§ **Materials provided**:
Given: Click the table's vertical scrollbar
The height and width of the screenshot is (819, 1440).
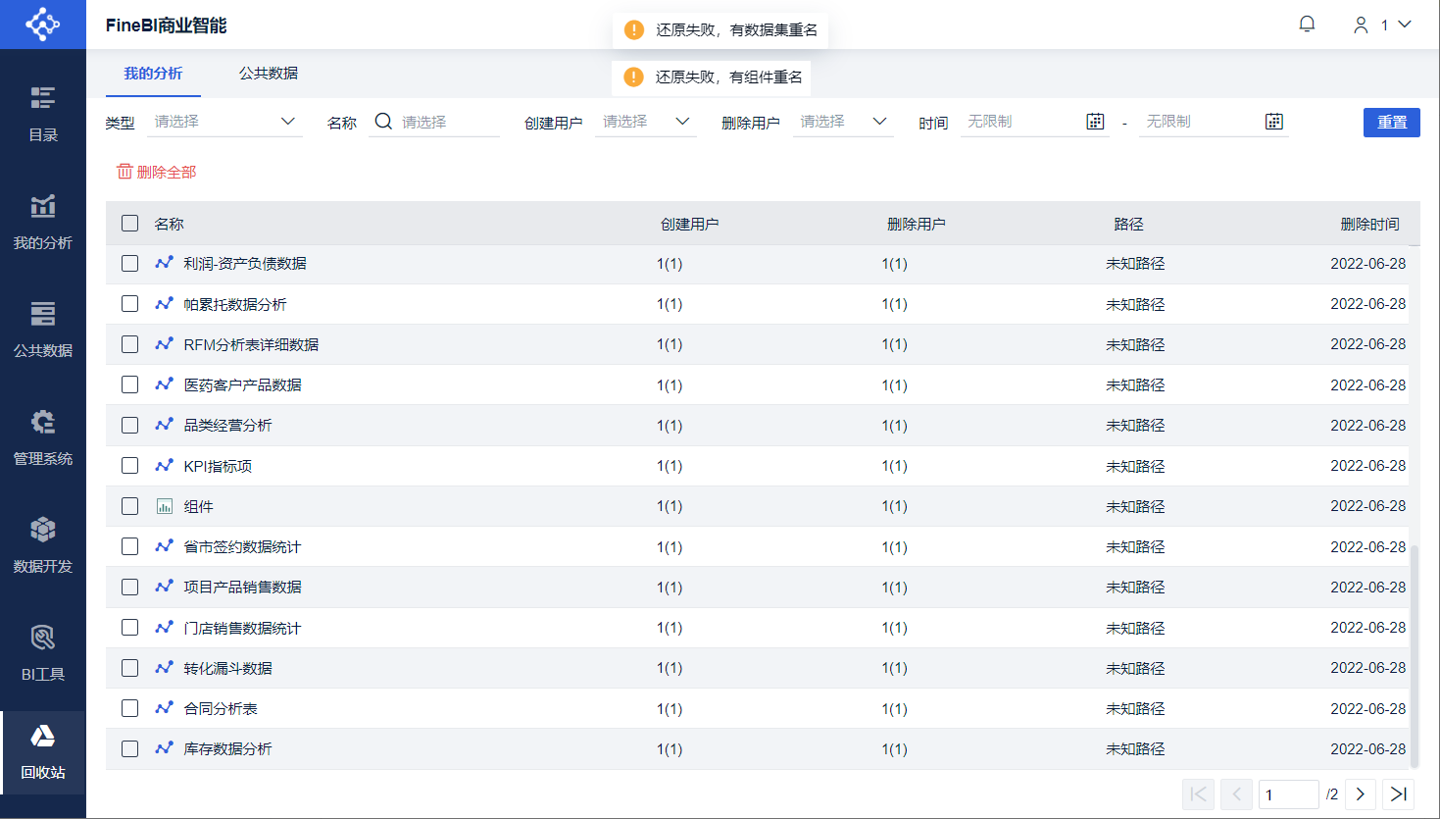Looking at the screenshot, I should (x=1415, y=655).
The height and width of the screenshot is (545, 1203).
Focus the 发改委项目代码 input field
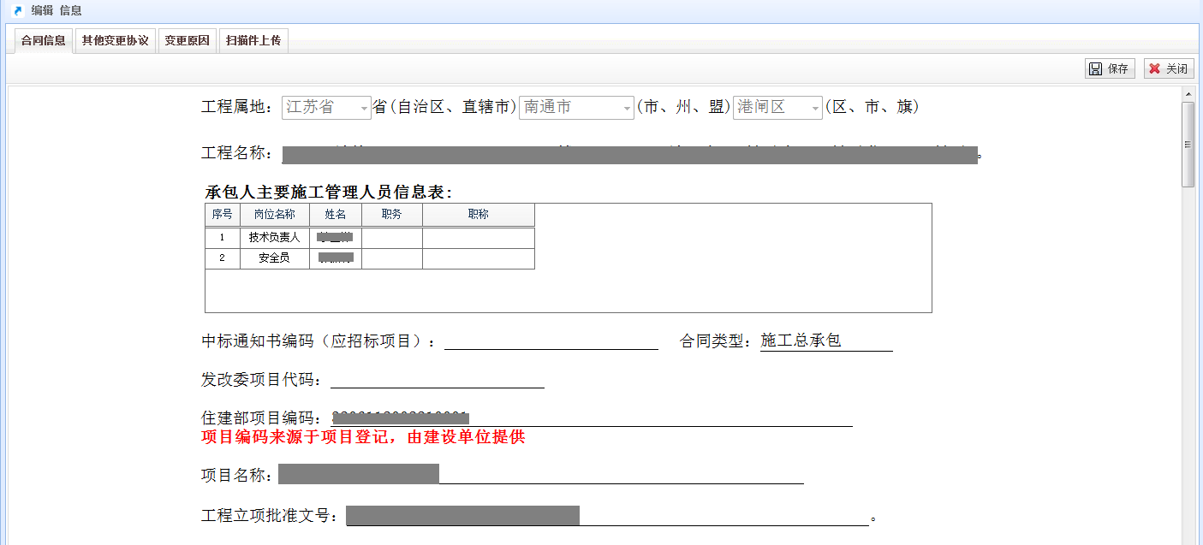pos(437,379)
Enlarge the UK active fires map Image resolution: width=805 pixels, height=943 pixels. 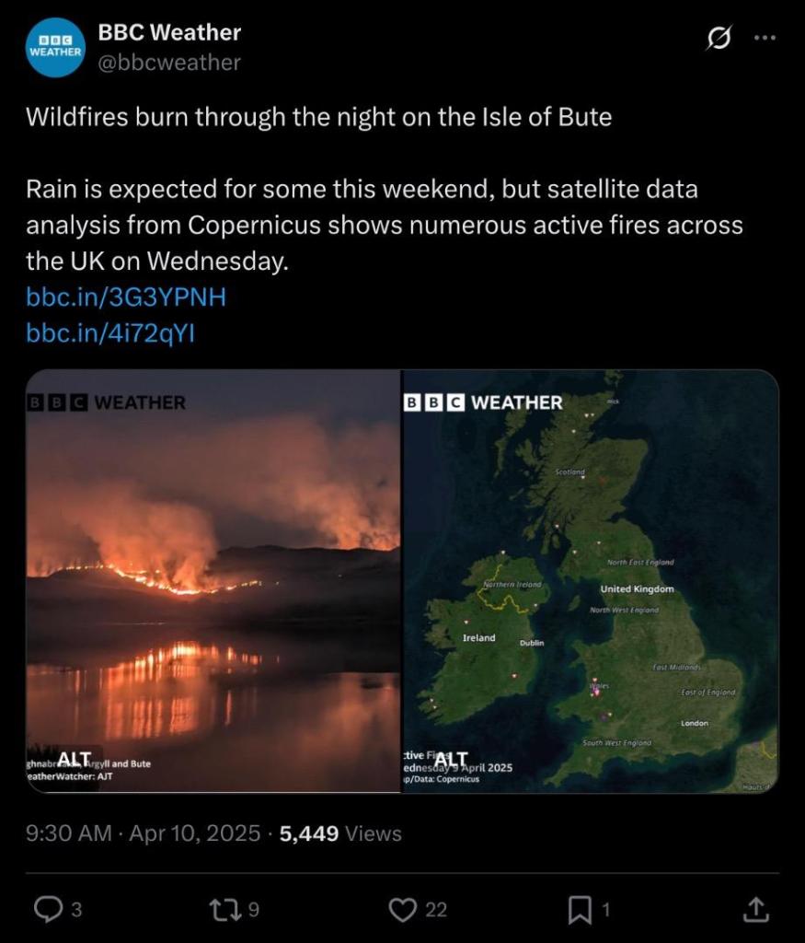(x=590, y=571)
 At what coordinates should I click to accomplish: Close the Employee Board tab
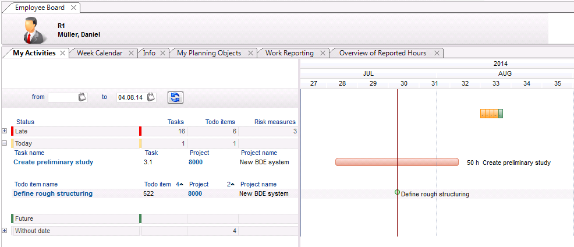73,8
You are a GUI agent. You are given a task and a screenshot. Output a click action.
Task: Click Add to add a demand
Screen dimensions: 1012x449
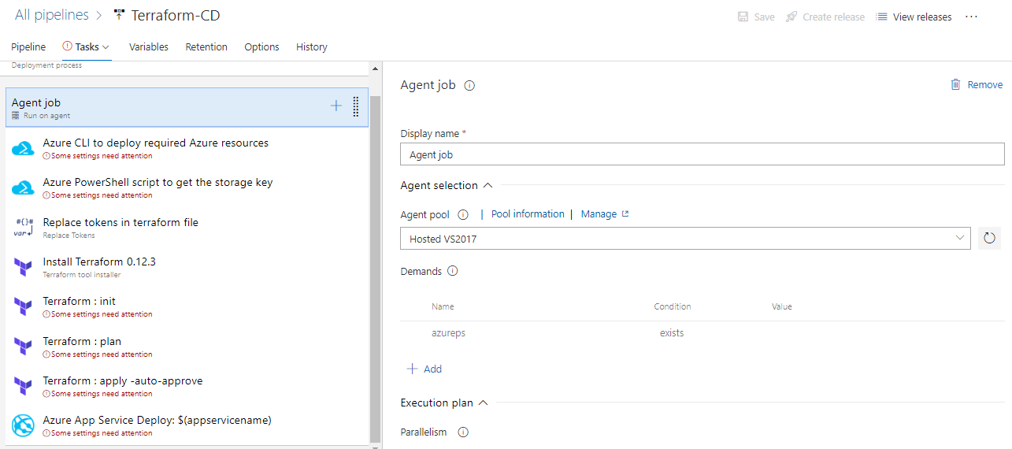coord(424,369)
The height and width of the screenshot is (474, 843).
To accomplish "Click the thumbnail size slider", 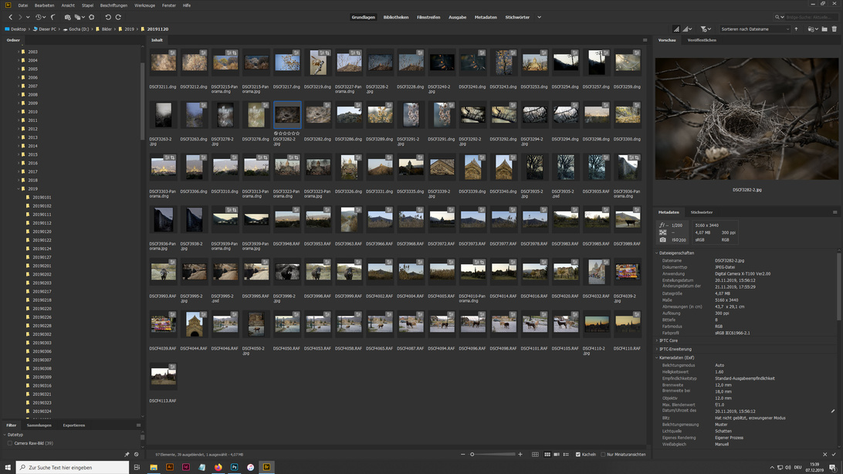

§ **Instructions for the task**: Transcribe, without alteration, each line from the one with "The height and width of the screenshot is (474, 843)." through the last line of the data; no pictures belong in the copy.

§ **Output of the task**:
The height and width of the screenshot is (474, 843).
To accomplish "Click the thumbnail size slider", 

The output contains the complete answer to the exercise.